• [LISTING]
====
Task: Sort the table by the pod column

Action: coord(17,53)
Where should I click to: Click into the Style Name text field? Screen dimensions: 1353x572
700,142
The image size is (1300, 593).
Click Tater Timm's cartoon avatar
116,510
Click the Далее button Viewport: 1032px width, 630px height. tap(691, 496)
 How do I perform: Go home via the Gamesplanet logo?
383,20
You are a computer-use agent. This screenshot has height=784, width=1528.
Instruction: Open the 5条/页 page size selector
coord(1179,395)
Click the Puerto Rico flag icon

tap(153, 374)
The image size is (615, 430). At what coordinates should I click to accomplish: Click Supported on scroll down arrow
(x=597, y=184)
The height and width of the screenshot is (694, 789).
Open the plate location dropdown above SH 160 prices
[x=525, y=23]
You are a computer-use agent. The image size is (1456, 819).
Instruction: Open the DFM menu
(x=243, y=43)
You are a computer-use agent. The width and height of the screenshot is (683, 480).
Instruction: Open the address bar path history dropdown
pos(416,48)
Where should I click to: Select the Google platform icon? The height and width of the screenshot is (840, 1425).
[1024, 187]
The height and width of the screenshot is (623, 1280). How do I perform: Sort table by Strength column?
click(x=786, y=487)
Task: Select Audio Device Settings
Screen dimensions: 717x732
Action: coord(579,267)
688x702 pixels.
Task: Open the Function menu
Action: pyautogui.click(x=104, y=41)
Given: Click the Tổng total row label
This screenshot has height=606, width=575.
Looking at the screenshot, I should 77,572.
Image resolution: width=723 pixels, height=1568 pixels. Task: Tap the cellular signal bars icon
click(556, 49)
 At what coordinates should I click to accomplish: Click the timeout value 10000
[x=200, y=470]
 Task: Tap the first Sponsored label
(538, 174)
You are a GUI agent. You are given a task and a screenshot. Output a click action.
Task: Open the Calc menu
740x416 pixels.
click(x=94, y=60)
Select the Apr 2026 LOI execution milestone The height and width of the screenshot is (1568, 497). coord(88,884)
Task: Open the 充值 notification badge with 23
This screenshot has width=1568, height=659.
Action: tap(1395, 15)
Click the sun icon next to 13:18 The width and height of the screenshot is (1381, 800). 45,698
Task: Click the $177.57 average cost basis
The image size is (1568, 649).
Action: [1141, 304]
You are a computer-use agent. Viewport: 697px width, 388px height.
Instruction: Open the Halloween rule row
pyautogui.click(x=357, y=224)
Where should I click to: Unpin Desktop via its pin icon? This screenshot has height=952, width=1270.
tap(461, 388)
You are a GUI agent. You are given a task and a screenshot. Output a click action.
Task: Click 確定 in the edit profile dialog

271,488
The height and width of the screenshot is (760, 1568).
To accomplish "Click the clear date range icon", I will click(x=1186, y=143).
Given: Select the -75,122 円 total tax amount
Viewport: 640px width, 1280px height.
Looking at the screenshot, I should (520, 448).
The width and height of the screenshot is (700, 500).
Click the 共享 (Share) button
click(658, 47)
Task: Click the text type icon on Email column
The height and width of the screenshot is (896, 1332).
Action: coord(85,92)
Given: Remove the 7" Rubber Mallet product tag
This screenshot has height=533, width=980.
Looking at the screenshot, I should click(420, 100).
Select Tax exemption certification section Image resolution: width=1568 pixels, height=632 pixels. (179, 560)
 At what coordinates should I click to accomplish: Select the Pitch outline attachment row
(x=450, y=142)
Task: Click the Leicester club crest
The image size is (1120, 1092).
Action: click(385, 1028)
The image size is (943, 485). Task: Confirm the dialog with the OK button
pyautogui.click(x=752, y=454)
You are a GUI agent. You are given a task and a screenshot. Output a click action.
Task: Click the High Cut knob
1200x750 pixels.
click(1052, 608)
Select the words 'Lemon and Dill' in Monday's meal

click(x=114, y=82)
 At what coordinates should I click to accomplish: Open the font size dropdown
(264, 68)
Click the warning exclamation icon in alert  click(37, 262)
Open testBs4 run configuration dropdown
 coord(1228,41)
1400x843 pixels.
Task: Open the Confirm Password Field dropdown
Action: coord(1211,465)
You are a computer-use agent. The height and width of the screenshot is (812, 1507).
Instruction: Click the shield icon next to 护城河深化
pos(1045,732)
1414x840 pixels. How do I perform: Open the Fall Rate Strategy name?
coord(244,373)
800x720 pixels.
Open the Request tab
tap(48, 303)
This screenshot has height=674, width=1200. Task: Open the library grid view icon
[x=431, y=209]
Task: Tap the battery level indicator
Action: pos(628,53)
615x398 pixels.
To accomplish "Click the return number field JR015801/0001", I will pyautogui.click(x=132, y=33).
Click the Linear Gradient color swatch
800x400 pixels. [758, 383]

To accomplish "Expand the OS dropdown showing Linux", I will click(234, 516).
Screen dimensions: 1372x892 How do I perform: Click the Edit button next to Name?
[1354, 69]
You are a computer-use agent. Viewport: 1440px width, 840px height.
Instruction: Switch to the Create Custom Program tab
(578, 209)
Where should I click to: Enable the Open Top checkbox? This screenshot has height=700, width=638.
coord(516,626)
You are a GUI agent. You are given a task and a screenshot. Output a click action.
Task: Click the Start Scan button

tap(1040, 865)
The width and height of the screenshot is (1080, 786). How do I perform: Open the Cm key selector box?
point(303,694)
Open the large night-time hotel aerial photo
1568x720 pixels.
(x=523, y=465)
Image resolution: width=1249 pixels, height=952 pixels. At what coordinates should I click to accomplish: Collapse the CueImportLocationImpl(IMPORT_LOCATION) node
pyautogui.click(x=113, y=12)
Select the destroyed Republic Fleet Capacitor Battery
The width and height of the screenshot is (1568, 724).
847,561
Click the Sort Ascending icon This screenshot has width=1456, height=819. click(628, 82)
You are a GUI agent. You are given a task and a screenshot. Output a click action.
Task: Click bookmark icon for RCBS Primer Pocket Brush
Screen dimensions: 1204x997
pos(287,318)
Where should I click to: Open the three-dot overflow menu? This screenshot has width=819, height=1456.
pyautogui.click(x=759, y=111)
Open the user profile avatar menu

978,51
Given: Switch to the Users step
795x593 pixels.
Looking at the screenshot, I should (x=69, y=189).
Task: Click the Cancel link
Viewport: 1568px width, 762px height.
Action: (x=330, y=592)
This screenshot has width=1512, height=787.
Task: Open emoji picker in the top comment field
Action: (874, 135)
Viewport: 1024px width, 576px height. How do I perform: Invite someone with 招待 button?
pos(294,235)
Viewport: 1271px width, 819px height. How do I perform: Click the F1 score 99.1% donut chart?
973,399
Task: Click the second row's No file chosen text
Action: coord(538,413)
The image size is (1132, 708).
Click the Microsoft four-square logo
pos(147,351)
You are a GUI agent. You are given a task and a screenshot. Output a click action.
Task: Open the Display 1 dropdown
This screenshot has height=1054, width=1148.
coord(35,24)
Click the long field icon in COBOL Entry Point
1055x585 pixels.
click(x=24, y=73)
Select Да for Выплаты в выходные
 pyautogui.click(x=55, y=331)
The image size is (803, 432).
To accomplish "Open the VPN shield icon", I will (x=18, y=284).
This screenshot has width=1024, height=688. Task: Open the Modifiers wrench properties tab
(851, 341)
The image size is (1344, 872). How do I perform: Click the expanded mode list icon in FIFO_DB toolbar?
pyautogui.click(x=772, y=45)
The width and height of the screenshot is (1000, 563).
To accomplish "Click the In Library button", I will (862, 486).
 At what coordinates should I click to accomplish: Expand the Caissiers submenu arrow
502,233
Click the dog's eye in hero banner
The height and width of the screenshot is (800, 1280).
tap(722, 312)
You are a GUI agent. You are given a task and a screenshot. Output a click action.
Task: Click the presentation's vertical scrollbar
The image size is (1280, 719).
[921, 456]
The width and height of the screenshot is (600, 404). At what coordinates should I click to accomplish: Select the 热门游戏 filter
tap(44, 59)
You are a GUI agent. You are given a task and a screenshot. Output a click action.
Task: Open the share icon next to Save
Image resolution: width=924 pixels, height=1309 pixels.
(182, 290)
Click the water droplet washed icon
====
• [WORK REQUIRED]
Reproduce verbatim the data from the line containing "The width and height of the screenshot is (600, 404)." through the end of the data, including both of those lines.

• [SOLVED EXERCISE]
The width and height of the screenshot is (600, 404). At what coordinates should I click to accomplish: Select the 热门游戏 filter
tap(44, 59)
You are a GUI agent. You are given a task and a screenshot. Output a click action.
Task: Open the share icon next to Save
Image resolution: width=924 pixels, height=1309 pixels.
(182, 290)
Click the water droplet washed icon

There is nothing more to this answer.